Entenda as
resistências de Lula ao acordo entre Mercosul e União Europeia
O
presidente Lula (PT) tem levado o acordo de livre comércio entre Mercosul e
União Europeia aos holofotes frequentemente desde que voltou à Presidência. Ele
insiste que quer assinar o pacto, que já se arrasta há mais de 20 anos, mas
repete em seus discursos três principais pontos de resistência.
O
petista critica o que chama de "ameaças de sanção" pelo bloco
europeu, termos desiguais que levariam o Brasil a ser apenas um
"exportador de matérias-primas" e ainda a abertura das licitações
públicas a empresas estrangeiras, itens que a seu ver tornam o texto
"impossível de ser aceito".
Ele
reiterou esses atritos em maio, ao lado do ditador venezuelano Nicolás Maduro;
em junho, diante da líder do bloco europeu Ursula von der Leyen e do presidente
francês, Emmanuel Macron; e também nesta semana, em frente aos presidentes que
integram o Mercosul.
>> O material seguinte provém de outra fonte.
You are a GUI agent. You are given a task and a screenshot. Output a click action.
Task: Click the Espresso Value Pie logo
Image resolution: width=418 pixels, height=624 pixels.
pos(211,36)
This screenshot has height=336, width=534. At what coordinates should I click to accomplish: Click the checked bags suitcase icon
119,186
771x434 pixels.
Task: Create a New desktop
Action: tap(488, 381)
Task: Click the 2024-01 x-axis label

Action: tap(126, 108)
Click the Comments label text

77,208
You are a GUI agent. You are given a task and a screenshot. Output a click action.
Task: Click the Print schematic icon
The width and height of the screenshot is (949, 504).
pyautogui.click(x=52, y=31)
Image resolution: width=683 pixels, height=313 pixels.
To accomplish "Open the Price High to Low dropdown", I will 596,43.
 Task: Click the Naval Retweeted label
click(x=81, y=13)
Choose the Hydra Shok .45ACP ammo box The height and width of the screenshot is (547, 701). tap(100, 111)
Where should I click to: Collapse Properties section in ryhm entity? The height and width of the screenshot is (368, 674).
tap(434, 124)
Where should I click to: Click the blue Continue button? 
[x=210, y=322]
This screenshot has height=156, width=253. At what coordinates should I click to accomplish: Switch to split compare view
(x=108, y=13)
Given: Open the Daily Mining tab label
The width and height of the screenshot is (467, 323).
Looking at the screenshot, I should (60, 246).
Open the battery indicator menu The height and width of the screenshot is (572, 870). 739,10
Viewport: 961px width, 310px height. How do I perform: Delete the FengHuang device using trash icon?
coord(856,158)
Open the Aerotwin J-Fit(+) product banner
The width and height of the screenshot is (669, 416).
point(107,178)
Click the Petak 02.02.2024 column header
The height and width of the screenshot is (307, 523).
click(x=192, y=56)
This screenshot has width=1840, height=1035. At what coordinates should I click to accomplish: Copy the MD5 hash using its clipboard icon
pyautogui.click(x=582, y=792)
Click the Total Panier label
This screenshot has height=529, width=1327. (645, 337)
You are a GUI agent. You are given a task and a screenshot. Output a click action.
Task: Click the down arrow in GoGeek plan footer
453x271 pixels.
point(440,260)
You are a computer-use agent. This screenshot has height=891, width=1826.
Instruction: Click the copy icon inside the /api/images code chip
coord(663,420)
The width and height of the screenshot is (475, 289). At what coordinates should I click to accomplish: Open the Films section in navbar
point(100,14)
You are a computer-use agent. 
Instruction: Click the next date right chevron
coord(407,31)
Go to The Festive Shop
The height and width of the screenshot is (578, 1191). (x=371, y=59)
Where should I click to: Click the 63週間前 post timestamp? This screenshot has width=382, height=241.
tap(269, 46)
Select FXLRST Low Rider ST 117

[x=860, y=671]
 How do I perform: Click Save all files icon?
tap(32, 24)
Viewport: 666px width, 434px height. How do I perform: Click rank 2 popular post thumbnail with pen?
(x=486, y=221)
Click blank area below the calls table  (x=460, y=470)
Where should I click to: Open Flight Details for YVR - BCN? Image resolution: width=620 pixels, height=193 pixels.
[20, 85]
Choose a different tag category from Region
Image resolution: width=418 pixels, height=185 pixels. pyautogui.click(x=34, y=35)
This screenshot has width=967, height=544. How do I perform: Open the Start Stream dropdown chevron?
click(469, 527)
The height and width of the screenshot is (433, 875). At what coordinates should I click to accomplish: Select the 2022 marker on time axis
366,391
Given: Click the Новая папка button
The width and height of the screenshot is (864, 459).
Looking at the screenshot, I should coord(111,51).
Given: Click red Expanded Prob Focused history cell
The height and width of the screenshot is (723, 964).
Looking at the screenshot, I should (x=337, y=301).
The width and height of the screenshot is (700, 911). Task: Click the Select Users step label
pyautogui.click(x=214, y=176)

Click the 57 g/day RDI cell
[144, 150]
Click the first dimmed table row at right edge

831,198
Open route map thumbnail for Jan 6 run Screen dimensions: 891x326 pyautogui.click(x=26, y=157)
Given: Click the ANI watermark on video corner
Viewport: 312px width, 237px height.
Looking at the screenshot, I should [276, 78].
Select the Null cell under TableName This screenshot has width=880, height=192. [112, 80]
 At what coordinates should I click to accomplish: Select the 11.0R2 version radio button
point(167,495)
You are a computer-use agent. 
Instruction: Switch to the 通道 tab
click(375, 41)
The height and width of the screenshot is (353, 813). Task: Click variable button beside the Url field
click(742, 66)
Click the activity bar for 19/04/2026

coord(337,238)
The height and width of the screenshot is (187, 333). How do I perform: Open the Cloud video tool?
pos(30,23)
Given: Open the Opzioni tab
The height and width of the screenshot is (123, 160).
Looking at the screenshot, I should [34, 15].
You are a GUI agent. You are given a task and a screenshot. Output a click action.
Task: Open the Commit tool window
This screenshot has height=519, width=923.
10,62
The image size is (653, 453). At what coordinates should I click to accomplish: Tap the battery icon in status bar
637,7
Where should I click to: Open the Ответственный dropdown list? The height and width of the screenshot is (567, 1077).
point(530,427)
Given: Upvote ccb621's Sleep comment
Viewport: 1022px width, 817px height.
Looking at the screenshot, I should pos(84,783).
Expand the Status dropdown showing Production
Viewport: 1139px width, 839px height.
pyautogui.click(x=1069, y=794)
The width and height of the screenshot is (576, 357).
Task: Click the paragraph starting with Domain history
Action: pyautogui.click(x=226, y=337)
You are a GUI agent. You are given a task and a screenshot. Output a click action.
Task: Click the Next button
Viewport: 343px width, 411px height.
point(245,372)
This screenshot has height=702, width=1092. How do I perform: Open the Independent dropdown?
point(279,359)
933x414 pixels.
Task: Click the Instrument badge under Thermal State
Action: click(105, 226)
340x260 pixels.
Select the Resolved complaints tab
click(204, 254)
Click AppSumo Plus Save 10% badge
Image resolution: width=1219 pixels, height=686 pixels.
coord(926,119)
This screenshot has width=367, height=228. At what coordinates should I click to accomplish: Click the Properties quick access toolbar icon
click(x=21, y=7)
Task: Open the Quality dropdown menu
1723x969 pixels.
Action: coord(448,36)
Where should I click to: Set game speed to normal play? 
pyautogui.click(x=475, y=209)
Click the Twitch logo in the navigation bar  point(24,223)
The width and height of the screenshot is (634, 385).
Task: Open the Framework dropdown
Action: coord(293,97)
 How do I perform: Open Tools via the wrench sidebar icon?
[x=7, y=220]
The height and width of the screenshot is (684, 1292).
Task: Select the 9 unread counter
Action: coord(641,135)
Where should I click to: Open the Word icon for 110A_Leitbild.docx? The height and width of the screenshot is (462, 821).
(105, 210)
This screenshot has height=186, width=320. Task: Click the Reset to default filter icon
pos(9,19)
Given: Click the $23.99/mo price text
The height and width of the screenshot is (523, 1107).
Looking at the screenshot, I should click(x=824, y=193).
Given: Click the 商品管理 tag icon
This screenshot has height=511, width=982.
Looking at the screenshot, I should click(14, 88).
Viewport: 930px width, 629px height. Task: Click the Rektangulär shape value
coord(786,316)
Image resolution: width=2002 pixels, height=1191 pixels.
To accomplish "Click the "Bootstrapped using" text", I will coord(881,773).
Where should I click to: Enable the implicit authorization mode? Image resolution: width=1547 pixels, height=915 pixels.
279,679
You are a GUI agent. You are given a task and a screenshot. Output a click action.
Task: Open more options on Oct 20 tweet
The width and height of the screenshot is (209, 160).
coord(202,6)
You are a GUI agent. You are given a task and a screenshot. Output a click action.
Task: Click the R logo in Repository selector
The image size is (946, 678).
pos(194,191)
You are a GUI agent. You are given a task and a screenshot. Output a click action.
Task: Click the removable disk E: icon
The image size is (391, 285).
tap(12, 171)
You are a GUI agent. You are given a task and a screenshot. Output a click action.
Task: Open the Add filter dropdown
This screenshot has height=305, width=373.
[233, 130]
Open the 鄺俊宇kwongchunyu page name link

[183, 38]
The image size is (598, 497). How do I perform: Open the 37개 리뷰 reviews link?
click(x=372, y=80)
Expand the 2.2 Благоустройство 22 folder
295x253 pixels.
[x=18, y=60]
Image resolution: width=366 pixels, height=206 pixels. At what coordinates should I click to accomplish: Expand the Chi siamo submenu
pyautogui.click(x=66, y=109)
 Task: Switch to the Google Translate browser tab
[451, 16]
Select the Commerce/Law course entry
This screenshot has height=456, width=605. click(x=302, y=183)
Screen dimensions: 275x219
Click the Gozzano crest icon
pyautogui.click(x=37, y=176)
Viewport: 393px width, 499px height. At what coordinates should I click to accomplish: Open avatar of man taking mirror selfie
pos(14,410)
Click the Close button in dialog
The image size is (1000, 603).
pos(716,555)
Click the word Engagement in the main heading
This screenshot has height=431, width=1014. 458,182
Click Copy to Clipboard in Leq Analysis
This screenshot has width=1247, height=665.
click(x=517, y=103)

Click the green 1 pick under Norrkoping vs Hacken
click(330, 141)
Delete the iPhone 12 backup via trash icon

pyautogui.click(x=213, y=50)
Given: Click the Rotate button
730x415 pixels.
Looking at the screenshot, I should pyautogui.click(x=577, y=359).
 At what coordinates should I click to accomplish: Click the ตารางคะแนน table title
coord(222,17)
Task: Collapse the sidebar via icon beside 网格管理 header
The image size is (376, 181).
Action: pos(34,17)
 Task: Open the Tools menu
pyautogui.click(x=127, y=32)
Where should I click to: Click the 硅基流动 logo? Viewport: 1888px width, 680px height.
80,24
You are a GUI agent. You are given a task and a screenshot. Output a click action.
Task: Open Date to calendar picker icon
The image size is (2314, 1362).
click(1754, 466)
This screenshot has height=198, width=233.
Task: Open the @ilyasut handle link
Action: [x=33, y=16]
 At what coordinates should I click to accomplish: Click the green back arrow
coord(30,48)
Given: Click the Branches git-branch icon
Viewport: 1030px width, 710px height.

Sua posição foi seguida pelo argentino Alberto Fernández,
mas contrariada pelo uruguaio Luis Lacalle Pou, que criticou a demora.
Negociado
oficialmente desde 1999, o acordo entre os dois blocos foi concluído em 2019,
no primeiro ano do governo de Jair Bolsonaro (PL), mas ainda não foi assinado
pelas partes. O principal impasse para isso agora é um adendo ao texto, chamado
de "side letter", proposto pelos europeus no início deste ano para
reforçar compromissos ambientais.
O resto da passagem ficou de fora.